ハワイで開催された子ども向けサッカー教室「Pacific Rim Cup – Keiki Soccer Clinic 2023」を対象に、SROI(Social Return on Investment:社会的投資収益率)を用いて実施した社会的インパクトの分析に関して、イベントの開催、および分析を行った本ウェブサイト運営メンバー4名が振り返りを行いました。
※参考:地域コミュニティに浸透していくPacific Rim Cupから学ぶ| SPORTS BUSINESS LABORATORY
実際に開催して得られた気づき
氏家 「ロジックモデルを組む過程で、あらためて感じたクリニックの意義や価値はありますか」
中村 「ロジックモデルを一緒に組ませていただき、頭の中があらためて整理できました。ただ、イベント開催の1日だけで全てを測定できるのか、今までの積み重ねや、その前後の活動をどう含めるのか、という将来に向けてロジックツリーのアップグレードのヒントも得られました」
森松 「地元クラブではない団体による開催が一つの価値だと思います。さらに、年1回の開催のため希少価値が上がる。単発では国際交流のインパクトは小さいかもしれませんが、繰り返していくことで価値が上がっていくのでしょう。当時はFIFA女子ワールドカップの開催期間中だったため、優勝経験のある海堀さんの登場で子どもたちも盛り上がりましたし、何かのきっかけで日本への興味が生まれるかもしれません。

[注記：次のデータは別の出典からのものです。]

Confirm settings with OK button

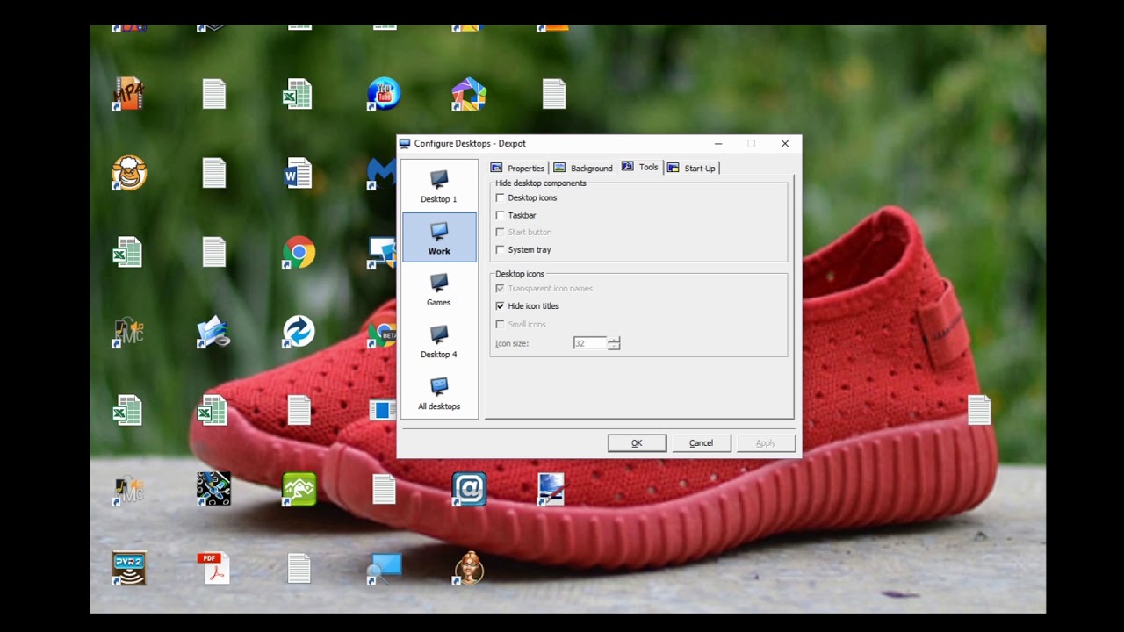[x=637, y=443]
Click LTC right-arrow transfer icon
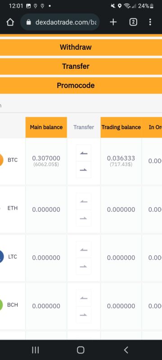This screenshot has width=162, height=360. click(84, 266)
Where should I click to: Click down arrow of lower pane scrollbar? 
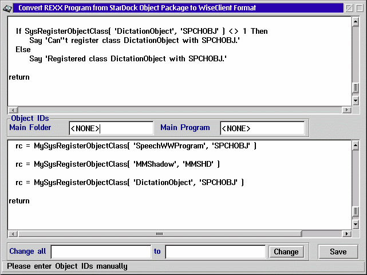pos(356,224)
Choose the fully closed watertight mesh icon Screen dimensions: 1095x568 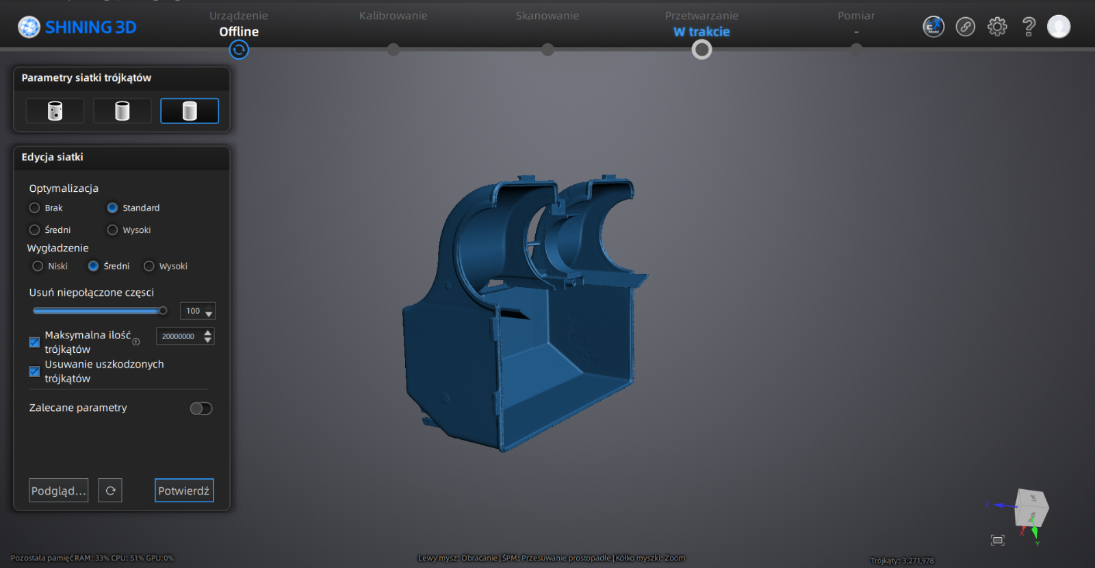coord(190,111)
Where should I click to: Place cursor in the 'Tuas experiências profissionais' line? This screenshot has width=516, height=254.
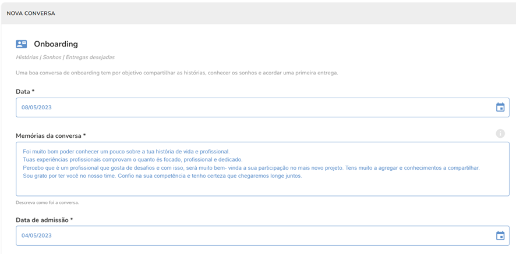(132, 160)
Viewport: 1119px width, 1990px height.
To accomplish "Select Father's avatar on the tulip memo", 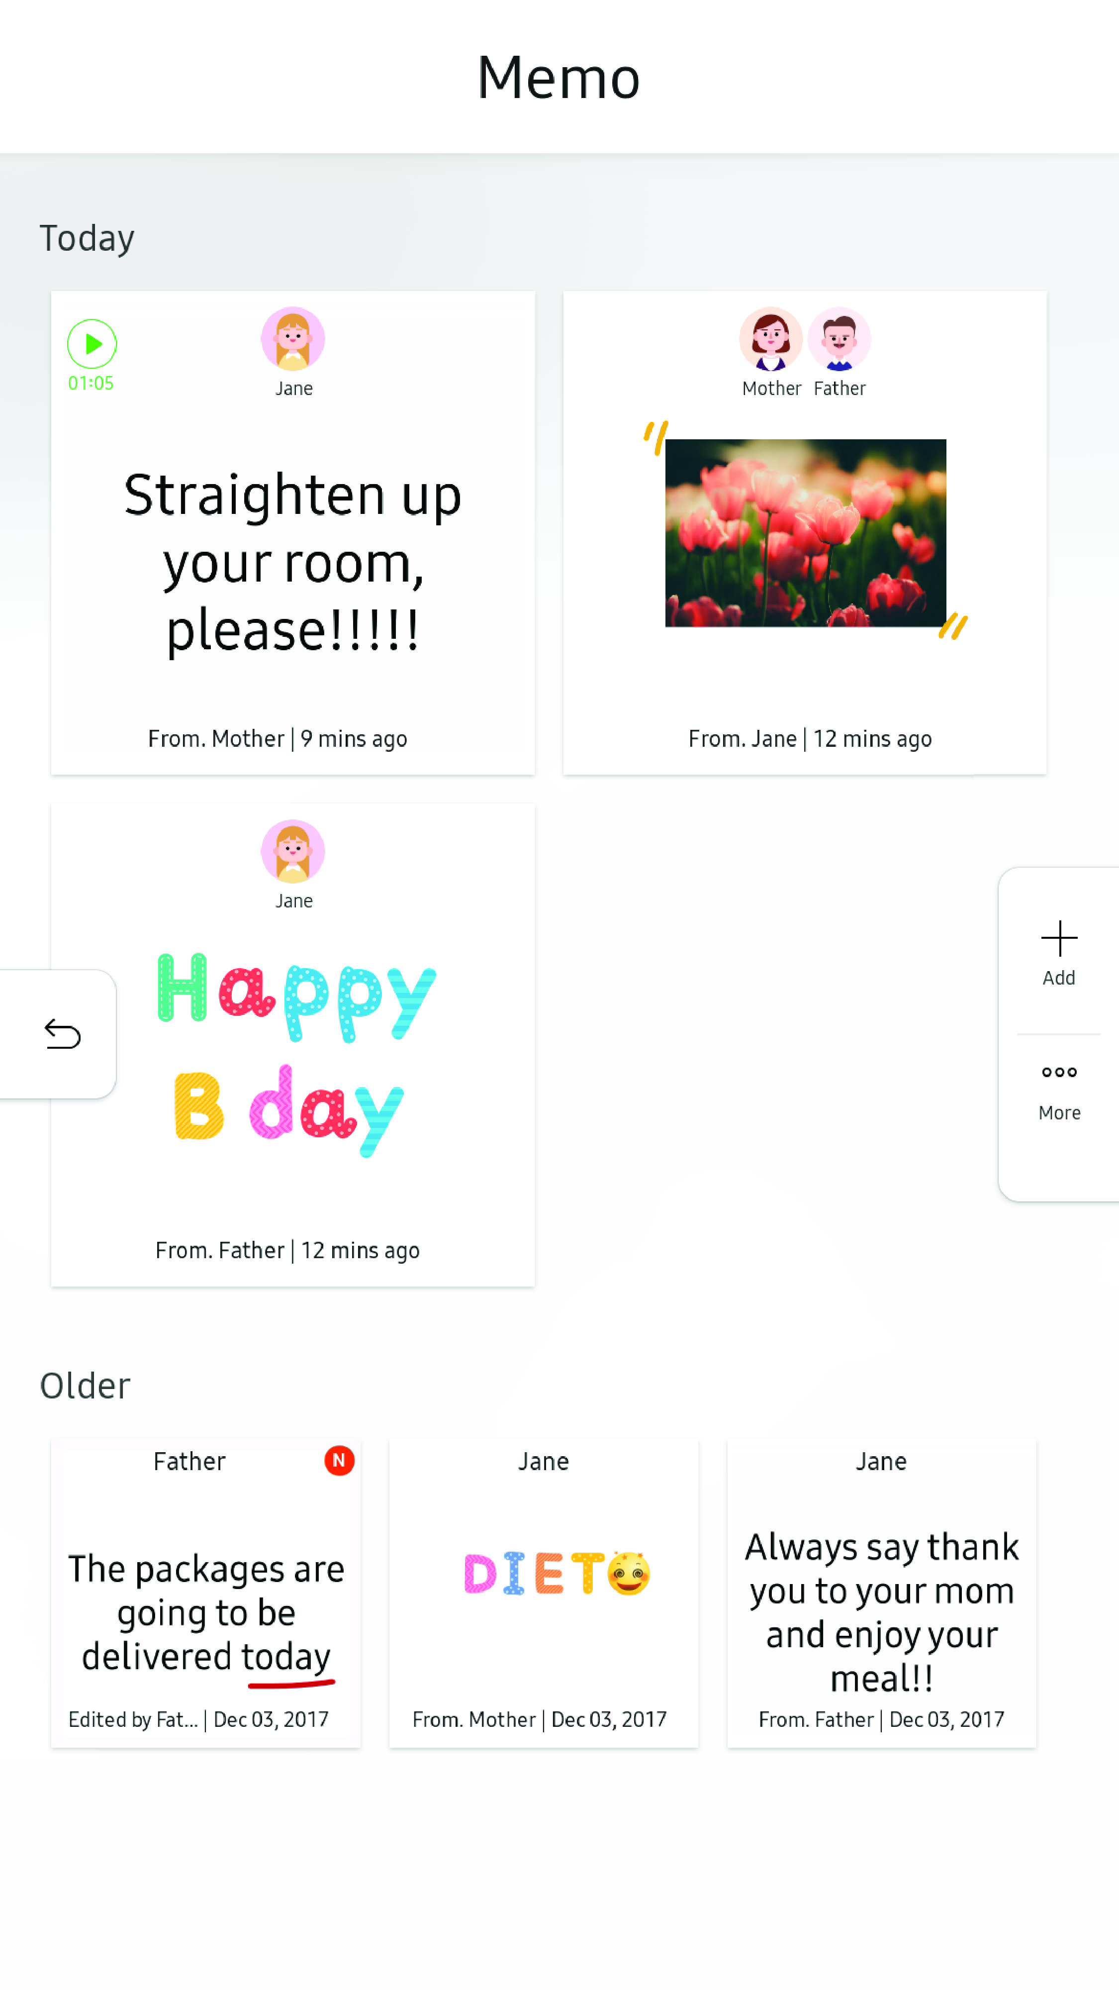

コミュニティについては、イベントによって新しい交流が生まれたというより、元々のつながりの中での交流が活性化した印象です。クリニックの参加者だけでなく、現地の方々が運営にも参画していたので、そこでコミュニケーションが生まれ、運営ノウハウの獲得やレベルアップにもつながっていると感じました。次にクリニックを開催するときは、さらにスムーズに実施できるでしょう。プロのサッカー大会など、よりレベルの高いイベントを開催するときは、業務が標準化されていないと運営が回らないでしょうから、今回はイベント運営をサステナブルにしていくための検証にも生かせたと思います。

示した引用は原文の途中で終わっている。